The Warren Buffett investment philosophy calls for a long-term investment horizon, where a five year holding period, or even longer, would fit right into the strategy. How would such a strategy have worked out for an investment into MetLife Inc (NYSE: MET)? Today, we examine the outcome of a five year investment into the stock back in 2015.

Start date: 07/29/2015


End date: 07/28/2020
Start price/share: $51.00
End price/share: $37.59
Starting shares: 196.08
Ending shares: 233.88
Dividends reinvested/share: $7.84
Total return: -12.08%
Average annual return: -2.54%
Starting investment: $10,000.00
Ending investment: $8,792.28

As shown above, the five year investment result worked out poorly, with an annualized rate of return of -2.54%. This would have turned a $10K investment made 5 years ago into $8,792.28 today (as of 07/28/2020). On a total return basis, that’s a result of -12.08% (something to think about: how might MET shares perform over the next 5 years?). [These numbers were computed with the Dividend Channel DRIP Returns Calculator.]

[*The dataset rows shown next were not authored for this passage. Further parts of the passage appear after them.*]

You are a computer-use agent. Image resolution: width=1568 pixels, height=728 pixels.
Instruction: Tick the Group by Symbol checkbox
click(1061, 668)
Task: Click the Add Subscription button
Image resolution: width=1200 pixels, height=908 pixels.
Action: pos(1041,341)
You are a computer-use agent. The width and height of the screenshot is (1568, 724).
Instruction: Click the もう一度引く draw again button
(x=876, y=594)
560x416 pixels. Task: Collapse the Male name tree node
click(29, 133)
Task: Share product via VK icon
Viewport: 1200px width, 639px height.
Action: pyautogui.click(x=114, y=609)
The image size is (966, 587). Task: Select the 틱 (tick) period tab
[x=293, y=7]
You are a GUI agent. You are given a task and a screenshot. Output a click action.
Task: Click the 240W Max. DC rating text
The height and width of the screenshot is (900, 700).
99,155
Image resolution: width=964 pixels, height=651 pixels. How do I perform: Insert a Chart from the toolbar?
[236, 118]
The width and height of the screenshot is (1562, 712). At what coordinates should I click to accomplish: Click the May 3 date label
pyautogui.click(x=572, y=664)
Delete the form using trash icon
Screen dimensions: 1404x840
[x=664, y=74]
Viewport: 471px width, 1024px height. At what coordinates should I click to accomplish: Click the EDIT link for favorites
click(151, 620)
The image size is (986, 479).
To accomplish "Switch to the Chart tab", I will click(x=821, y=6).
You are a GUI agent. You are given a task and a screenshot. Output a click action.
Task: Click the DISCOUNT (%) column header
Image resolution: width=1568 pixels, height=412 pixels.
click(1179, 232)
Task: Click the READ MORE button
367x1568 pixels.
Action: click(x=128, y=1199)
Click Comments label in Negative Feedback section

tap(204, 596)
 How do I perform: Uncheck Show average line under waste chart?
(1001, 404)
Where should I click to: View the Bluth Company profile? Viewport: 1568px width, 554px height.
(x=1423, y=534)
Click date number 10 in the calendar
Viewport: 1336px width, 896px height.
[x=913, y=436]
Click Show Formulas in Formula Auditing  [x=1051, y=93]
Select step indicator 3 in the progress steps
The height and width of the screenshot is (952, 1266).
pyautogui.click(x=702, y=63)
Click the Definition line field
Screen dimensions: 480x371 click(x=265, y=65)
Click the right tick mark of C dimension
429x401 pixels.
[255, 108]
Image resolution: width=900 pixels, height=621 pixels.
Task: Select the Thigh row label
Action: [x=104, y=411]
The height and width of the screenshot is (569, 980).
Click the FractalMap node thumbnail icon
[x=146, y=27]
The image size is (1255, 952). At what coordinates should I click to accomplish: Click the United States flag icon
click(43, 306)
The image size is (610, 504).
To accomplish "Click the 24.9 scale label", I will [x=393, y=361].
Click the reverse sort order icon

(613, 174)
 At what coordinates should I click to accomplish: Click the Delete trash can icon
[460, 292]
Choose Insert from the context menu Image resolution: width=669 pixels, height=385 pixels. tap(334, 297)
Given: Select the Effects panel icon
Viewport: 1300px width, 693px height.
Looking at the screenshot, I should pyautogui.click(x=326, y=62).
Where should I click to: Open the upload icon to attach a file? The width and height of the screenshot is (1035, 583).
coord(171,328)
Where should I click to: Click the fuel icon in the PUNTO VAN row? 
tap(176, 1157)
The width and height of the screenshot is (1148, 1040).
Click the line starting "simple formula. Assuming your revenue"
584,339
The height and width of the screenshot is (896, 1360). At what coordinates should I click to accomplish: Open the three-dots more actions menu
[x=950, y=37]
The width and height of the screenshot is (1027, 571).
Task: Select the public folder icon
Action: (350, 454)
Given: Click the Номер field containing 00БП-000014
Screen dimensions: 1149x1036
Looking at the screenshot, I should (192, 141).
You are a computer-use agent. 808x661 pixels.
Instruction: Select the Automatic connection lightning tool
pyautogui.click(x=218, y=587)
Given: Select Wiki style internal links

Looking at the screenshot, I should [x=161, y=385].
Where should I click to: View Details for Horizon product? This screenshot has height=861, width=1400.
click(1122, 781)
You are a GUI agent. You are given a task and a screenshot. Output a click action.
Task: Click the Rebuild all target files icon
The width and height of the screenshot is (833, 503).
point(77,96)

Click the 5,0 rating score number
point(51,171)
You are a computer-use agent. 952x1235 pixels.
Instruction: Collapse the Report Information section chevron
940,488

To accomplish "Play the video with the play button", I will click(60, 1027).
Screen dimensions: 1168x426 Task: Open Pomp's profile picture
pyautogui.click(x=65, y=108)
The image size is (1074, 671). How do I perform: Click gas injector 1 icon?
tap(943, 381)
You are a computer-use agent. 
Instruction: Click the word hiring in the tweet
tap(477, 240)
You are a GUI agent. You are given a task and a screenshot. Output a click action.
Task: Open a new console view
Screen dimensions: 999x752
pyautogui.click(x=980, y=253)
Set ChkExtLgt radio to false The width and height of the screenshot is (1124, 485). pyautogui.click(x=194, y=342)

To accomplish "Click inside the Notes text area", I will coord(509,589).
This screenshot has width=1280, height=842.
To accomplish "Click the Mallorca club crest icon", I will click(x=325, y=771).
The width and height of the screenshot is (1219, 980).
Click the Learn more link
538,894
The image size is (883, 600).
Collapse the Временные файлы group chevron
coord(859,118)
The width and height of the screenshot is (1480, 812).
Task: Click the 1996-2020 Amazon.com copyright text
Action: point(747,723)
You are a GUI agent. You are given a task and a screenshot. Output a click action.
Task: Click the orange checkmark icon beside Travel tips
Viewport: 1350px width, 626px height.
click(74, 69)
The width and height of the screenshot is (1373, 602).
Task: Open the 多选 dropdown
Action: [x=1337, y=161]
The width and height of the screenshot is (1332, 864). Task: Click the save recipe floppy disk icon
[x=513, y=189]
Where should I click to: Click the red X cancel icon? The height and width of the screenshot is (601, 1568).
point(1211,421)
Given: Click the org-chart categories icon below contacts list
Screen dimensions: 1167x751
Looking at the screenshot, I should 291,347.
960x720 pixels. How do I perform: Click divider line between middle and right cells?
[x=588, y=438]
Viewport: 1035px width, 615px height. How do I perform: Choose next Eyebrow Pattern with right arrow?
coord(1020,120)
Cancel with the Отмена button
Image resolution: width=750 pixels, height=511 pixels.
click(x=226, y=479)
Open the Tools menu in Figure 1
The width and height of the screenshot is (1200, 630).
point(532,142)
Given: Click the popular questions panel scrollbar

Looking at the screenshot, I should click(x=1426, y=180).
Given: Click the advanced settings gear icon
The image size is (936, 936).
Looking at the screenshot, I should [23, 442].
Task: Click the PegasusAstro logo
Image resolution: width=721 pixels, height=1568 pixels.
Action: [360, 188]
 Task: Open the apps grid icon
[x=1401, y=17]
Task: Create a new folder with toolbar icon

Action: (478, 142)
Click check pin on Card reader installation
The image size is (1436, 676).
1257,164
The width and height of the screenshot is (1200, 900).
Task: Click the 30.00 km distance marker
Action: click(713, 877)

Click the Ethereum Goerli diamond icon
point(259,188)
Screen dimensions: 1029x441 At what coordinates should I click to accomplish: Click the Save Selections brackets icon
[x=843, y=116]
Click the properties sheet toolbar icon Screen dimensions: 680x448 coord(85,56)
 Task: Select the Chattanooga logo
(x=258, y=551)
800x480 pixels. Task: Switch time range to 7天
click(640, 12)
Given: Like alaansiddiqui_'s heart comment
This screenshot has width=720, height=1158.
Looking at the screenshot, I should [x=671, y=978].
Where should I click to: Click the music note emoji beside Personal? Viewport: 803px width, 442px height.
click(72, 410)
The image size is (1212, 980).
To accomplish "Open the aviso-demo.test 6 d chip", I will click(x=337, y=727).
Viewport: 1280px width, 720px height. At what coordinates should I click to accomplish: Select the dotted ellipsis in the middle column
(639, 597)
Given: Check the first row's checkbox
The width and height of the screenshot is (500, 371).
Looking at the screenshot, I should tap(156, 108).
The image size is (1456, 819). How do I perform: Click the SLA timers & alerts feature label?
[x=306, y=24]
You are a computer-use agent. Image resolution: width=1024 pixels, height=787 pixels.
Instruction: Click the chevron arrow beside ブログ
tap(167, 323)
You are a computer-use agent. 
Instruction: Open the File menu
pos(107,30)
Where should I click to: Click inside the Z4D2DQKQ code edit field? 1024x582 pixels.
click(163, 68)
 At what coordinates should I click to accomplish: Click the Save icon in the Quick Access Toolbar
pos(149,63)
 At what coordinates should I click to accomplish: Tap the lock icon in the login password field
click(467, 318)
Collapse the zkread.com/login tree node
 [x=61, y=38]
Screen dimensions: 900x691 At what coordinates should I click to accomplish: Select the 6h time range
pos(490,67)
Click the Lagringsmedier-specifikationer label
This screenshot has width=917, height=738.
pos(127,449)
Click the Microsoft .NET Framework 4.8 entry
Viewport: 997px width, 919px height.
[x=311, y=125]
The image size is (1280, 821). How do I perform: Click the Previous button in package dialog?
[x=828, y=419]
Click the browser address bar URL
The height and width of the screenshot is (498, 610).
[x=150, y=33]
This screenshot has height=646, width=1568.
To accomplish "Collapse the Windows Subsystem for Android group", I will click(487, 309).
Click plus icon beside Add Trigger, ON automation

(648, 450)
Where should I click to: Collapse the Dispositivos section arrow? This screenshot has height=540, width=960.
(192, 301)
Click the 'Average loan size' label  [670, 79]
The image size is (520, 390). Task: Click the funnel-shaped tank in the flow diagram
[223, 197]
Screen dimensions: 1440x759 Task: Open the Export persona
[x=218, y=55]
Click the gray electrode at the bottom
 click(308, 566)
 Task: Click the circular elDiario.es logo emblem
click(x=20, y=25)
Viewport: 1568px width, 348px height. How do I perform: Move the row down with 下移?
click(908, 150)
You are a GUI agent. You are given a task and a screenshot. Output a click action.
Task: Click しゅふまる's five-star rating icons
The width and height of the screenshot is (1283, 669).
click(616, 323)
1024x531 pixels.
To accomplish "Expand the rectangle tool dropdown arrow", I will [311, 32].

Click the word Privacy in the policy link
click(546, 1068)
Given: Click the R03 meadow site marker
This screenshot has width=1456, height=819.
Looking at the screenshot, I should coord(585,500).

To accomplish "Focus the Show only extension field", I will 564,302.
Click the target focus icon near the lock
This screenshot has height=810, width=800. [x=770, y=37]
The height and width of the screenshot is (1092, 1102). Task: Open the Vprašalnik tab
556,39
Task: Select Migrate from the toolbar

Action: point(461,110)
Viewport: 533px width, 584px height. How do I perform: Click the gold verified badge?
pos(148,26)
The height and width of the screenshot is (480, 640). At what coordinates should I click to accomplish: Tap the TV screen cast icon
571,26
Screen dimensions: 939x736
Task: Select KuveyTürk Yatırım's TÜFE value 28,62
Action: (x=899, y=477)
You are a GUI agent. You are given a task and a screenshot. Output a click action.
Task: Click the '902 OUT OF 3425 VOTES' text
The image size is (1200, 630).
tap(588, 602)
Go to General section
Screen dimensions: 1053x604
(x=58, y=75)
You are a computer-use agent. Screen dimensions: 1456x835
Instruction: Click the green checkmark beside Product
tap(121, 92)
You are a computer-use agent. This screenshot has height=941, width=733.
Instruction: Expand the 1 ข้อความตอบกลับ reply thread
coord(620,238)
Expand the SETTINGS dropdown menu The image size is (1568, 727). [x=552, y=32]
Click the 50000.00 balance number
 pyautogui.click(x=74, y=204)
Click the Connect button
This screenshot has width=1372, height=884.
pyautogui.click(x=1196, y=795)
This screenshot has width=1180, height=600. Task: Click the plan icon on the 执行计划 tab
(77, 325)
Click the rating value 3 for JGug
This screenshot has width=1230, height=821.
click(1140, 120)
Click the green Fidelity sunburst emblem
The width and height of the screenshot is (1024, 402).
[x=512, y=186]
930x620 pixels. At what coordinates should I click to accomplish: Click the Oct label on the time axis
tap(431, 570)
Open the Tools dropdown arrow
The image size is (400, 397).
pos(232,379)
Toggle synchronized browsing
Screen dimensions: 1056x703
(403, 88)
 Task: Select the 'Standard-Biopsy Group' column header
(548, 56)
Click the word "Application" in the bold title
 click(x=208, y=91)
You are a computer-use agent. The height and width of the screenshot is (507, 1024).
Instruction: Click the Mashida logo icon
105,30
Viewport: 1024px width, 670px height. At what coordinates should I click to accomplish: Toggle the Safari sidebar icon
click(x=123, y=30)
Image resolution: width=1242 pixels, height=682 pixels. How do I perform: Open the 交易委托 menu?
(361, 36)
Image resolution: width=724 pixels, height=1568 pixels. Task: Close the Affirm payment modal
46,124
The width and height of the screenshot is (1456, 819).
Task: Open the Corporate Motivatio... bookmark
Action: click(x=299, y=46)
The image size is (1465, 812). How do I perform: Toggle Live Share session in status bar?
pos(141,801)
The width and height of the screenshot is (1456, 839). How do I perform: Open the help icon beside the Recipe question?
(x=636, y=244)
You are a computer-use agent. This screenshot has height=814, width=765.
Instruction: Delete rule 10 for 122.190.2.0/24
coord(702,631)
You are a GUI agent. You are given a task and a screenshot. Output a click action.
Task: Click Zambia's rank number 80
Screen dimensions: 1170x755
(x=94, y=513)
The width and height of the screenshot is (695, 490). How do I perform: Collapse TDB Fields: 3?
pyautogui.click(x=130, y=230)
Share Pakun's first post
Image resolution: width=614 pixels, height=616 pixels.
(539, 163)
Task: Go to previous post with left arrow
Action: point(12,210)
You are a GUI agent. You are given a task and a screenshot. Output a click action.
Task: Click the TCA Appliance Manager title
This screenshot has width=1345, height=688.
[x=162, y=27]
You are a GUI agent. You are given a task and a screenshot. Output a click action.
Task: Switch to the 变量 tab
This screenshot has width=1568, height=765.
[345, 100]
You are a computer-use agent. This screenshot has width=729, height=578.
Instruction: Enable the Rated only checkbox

Notice that MetLife Inc paid investors a total of $7.84/share in dividends over the 5 holding period, marking a second component of the total return beyond share price change alone. Much like watering a tree, reinvesting dividends can help an investment to grow over time — for the above calculations we assume dividend reinvestment (and for this exercise the closing price on ex-date is used for the reinvestment of a given dividend).

Based upon the most recent annualized dividend rate of 1.84/share, we calculate that MET has a current yield of approximately 4.89%. Another interesting datapoint we can examine is ‘yield on cost’ — in other words, we can express the current annualized dividend of 1.84 against the original $51.00/share purchase price. This works out to a yield on cost of 9.59%.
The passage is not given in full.